AFP The army is also helping in Derna
NOS Nieuws•vandaag, 13:30
Libya’s top prosecutor says he has ordered the detention of eight officials over the investigation into the collapse of two dams. More than a week ago, the authorities announced that they were investigating the devastating dam breaches in the city of Derna. The public prosecutor now wants eight current and former officials to be detained while the investigation into the disaster continues.
Seven of them were questioned yesterday, it said in a statement. The AP writes that those interrogations focused on allegations of mismanagement, negligence and other errors that contributed to the disaster. These are (former) employees of the authorities involved in water supplies and dam management.

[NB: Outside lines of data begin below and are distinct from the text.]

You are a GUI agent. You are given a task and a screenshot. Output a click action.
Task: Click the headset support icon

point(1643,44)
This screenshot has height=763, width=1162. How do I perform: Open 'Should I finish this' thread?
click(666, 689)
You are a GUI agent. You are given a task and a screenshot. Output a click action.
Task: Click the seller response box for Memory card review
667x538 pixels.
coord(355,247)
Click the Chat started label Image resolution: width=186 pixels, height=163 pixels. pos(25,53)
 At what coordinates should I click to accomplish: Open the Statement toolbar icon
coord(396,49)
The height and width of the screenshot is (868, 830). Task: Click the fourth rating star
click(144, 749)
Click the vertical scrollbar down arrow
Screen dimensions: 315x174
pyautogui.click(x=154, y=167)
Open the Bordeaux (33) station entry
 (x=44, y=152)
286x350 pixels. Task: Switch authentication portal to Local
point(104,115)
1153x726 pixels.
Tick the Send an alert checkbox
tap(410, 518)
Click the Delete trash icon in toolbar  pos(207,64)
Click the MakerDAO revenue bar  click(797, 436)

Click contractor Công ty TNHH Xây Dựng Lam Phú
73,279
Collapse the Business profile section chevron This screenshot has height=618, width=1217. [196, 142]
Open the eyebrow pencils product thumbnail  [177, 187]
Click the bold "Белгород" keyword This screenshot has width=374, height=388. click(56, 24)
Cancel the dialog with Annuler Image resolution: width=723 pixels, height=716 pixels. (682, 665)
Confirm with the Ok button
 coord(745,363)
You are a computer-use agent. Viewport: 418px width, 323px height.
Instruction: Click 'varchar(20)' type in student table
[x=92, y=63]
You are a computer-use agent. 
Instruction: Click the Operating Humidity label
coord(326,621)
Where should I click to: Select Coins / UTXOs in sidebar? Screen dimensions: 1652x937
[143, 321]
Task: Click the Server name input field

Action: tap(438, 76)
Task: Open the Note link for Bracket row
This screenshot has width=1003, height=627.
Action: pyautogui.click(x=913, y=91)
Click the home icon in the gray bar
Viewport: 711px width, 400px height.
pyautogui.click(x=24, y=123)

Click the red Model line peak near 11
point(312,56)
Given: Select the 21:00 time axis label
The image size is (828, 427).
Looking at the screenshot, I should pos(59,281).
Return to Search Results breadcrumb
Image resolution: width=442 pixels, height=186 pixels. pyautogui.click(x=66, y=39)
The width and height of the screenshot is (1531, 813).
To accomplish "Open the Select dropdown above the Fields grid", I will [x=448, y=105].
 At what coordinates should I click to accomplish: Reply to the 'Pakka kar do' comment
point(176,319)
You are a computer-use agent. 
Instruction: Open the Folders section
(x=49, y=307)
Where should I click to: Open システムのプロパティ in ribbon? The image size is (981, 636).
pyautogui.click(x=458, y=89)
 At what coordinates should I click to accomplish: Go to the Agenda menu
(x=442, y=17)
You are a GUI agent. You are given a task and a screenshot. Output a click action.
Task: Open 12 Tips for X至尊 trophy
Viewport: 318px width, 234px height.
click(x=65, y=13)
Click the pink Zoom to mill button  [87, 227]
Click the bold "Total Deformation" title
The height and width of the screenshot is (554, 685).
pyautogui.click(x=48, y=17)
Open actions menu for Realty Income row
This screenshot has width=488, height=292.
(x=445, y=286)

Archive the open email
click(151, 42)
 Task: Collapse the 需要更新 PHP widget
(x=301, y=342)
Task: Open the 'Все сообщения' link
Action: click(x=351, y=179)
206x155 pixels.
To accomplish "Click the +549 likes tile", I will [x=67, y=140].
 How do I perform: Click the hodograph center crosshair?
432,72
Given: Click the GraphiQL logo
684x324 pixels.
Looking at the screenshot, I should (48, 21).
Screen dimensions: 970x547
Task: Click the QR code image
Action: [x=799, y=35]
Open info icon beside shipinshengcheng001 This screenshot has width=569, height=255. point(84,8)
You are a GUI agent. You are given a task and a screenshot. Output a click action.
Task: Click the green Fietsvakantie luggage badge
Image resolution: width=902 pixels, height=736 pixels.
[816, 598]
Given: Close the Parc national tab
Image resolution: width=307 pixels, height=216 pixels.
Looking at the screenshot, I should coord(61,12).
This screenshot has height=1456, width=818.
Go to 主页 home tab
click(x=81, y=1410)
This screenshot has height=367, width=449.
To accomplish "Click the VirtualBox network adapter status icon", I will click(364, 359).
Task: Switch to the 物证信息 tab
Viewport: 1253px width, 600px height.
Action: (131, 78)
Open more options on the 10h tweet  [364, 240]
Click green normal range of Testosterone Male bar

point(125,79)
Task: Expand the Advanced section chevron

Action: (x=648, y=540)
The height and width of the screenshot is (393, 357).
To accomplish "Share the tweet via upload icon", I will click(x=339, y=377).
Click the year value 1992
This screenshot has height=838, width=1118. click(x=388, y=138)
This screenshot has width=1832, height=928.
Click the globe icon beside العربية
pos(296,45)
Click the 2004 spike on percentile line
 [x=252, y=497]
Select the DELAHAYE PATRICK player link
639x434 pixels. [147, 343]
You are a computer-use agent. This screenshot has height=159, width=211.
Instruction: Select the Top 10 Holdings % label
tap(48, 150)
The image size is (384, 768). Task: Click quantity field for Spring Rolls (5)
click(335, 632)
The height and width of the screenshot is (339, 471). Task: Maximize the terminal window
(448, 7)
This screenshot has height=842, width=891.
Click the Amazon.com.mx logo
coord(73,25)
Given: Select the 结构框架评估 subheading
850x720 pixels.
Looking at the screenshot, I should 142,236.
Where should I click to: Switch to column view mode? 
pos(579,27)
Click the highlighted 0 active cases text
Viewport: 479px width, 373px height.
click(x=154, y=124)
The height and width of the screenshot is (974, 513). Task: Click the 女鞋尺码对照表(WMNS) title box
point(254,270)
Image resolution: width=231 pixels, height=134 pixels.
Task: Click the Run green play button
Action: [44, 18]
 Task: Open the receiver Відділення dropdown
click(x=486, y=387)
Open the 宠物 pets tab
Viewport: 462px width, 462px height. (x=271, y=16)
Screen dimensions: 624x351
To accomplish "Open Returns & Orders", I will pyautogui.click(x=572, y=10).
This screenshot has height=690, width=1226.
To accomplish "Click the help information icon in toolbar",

Eighth, the former mayor of Derna was also questioned. He was fired after the disaster. Last week there was a large demonstration by the residents in Derna. Angry protesters then set his house on fire. They believe that the local government has failed to protect the city from the water.
Experts say the collapse is partly due to Libya’s poorly maintained infrastructure. The money intended for maintenance of the buildings may have been used for other purposes.
The dams were built in the 1970s. A report in 2021 noted that they had not been maintained, despite more than $2 million being earmarked for them in 2012 and 2013.
An armed conflict has been raging in Libya for more than ten years, dividing the country into two: a western part and an eastern part, both with their own governments. The government in the west is recognized by the United Nations. The affected city of Derna is located in the eastern part of the country.
As a result of a storm, a huge amount of precipitation fell in a short period of time in eastern Libya about two weeks ago. As a result, two dams broke near the port city of Derna, resulting in floods and mudslides. Thousands of people died, thousands are still missing and the damage is enormous.
Local and international rescue teams are still searching for bodies in the mud and between collapsed buildings. The search is also underway in the Mediterranean Sea for the bodies of victims who were swept away by the water.
Correspondent Daisy Mohr joined a team that searches for bodies in the sea and on the beach. They also collect DNA material to identify the deceased. According to the volunteers, there are still many children in the sea and under the rubble:
Search for bodies in Libya: ‘Countless victims’
According to UN aid agency OCHA, the floods damaged a third of buildings and infrastructure in Derna. Authorities have evacuated the hardest-hit area of the city, according to OCHA. Only search and ambulance teams remain. The aid organization previously estimated that around 884,000 Libyans were affected by the disaster.
According to the Red Cross, one of the biggest challenges in the area is now supplying clean (drinking) water. The floods also destroyed water systems and sewers.